Четвертая часть посвящена демонтажу оборудования германских заводов и его вывозу в СССР. Несколько страниц посвящено и неистовому в своей разнузданности «частному» грабежу Германии Красной Армией, чудовищному погрому 1945 года. Разбой рядовых и офицеров был узаконен приказом ГКО № 7192 от 23 декабря 1944 г. Этой директивой разрешалось отправлять раз в месяц домой посылки — солдатам до 5 килограммов, офицерам — 10, генералам — 16. Но 10 марта 1945 года приказом № 7777 поток награбленного был резко снижен. Отныне разрешалось посылать домой «только» 1 кило сахара или кондитерских изделий, 200 граммов мыла, а также от трех до пяти предметов потребления в месяц. Даты этих документов также наводят на мысль о стремлении изгнать жителей именно с отторгаемых от Германии земель. Так или иначе, вся первая половина 1945 года описывается как советская вакханалия насилия, сопровождавшаяся сожжением сел и даже небольших городов, разрушением замков, поместий и отдельных хижин и лачуг, массовым вандализмом, зверствами и сексуальными преступлениями, совершенными как с холодной головой, так и в пьяном угаре.
Но главным был все же организованный грабеж, к которому власти организационно подготовились еще в середине 1944 года, создав соответствующие учреждения. Забиралось не только промышленное оборудование, но и предметы искусства, драгоценности, продукты питания, скот и многое другое.

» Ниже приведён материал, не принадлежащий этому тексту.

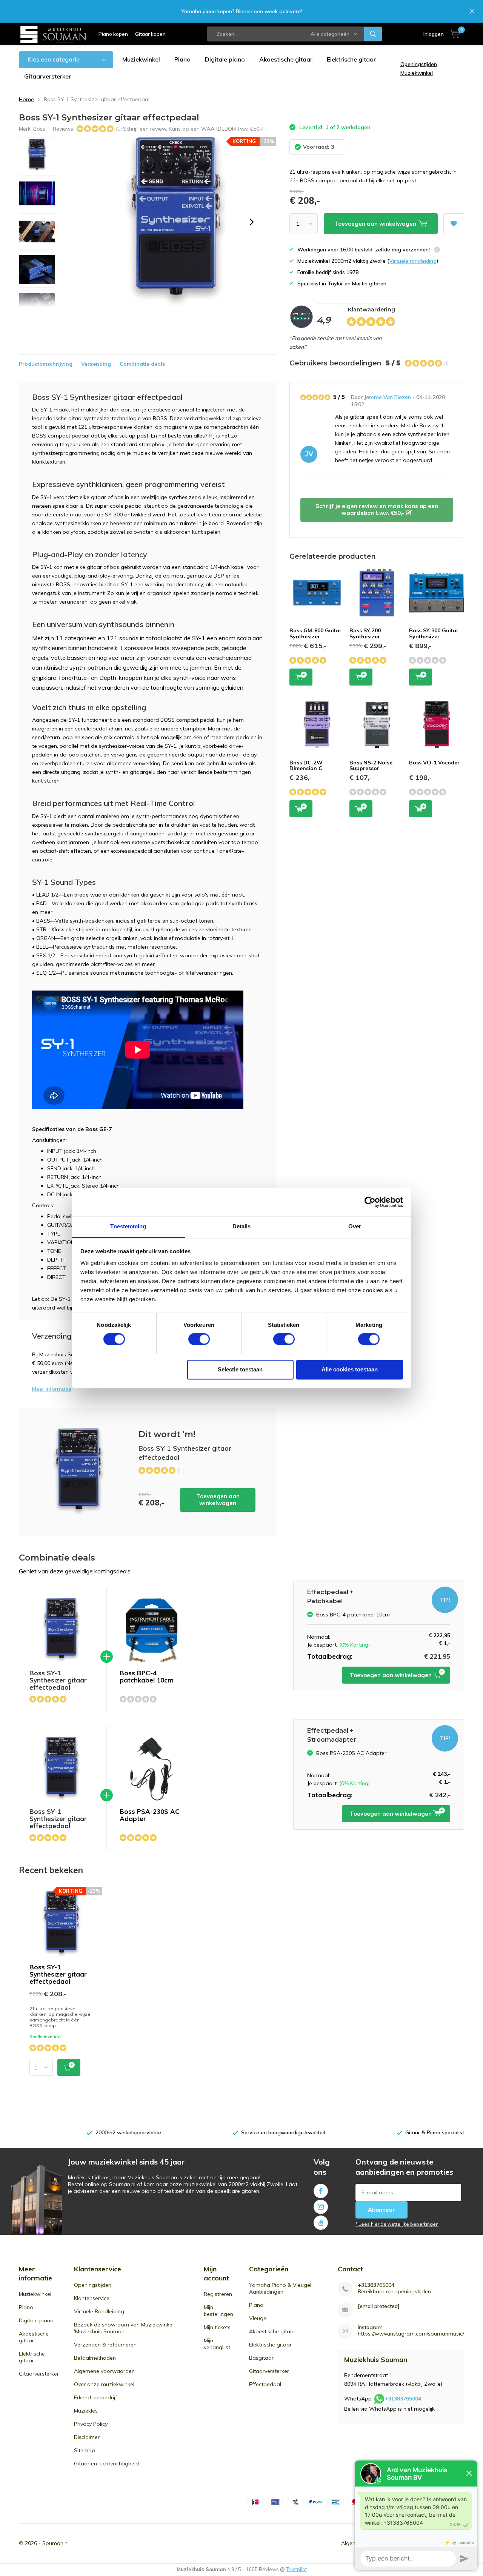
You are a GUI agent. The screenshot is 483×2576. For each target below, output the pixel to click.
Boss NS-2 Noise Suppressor (370, 765)
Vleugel (258, 2318)
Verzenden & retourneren (105, 2344)
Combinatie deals (142, 364)
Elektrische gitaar (351, 59)
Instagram (321, 2207)
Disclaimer (87, 2437)
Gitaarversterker (47, 76)
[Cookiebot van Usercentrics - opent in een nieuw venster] (370, 1202)
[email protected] (379, 2306)
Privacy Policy (91, 2423)
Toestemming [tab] (128, 1226)
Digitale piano (225, 59)
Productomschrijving (45, 364)
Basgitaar (261, 2357)
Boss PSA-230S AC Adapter (150, 1815)
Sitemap (84, 2450)
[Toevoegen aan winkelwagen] (68, 2067)
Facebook (321, 2191)
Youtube (321, 2222)
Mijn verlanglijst (217, 2344)
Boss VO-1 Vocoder (434, 762)
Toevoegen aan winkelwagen (218, 1500)
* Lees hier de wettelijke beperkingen (396, 2224)
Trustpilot (296, 2569)
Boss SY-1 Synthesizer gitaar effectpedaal (58, 1974)
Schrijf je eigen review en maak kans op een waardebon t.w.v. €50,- (376, 509)
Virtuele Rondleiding (99, 2311)
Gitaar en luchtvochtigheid (106, 2463)
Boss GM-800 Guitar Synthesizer (315, 633)
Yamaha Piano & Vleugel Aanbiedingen (280, 2288)
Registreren (218, 2294)
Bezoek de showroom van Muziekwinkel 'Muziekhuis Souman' (124, 2328)
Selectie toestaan (240, 1369)
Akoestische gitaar (285, 59)
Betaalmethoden (95, 2357)
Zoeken (373, 34)
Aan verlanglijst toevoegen (453, 223)
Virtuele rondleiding (413, 260)
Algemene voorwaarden (104, 2371)
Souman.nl (55, 2543)
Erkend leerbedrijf (95, 2397)
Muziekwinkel (141, 59)
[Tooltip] (437, 250)
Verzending (96, 364)
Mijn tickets (217, 2327)
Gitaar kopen (150, 34)
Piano (182, 59)
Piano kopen (113, 34)
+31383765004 (376, 2285)
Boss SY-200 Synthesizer (365, 633)
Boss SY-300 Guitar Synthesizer (433, 633)
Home (26, 99)
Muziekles (86, 2410)
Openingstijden (92, 2285)
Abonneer (381, 2209)
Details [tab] (241, 1226)
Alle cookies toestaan (349, 1369)
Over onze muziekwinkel (104, 2384)
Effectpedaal (265, 2384)
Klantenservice (91, 2298)
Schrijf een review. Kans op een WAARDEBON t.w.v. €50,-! (193, 128)
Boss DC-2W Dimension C (306, 765)
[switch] (199, 1339)
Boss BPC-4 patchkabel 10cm (147, 1676)
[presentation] (252, 222)
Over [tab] (354, 1226)
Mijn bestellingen (218, 2310)
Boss (39, 128)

Разумеется, все это транспортировалось в ужасных условиях, что приводило к огромным потерям. Станки нередко оставлялись под открытым небом и выходили из строя, скот дох, античные вазы разбивались. Не больше порядка и основательности наблюдалось при вводе этого добра в эксплуатацию.
Однако количество увезенного было таким, что оно все же сыграло свою положительную роль в советской экономике.
Ключевым тезисом работы является мысль о том, что именно вывоз добычи и получение репараций из Германии и отчасти других поверженных стран и даже Польши привели к восхождению СССР к статусу сверхдержавы.
В общем-то, исключительное значение этих «поставок» для восстановления и развития советской экономики отмечали преподаватели российских вузов на лекциях еще в конце 1990-х. Но Мусиаль приводит конкретные сведения. В 1945 году в СССР электрогенераторы вырабатывали 9936 мегаватт, советская сторона демонтировала электрогенераторы общей производительностью 8039 мегаватт (т. е. 80 % от советских мощностей). Благодаря добыче и репарациям более чем в полтора раза увеличилась суммарная мощность паровых котлов Страны Советов. На 90 %, т. е. почти вдвое, возросло количество прессов и промышленных кузнечных молотов, в полтора раза увеличилось число деревообрабатывающих станков (с. 354). Резко возросло качество типографской продукции. И это только часть примеров. Количество крупных промышленных предприятий, построенных и восстановленных, составило в 1928–1932 гг. 1500, в 1933–1937 гг. — 4500, в годы войны — 11 тысяч (из них 7500 восстановленных), в первую послевоенную пятилетку — 6200 и в 1951–1955 — всего 3200 (с. 357).
С другой стороны, СССР и до Второй мировой войны был сверхдержавой, если учитывать количество и качество вооружения и развитие военной промышленности. Поэтому, может быть, имеет смысл говорить о восстановлении этого статуса — разумеется, с новыми территориями.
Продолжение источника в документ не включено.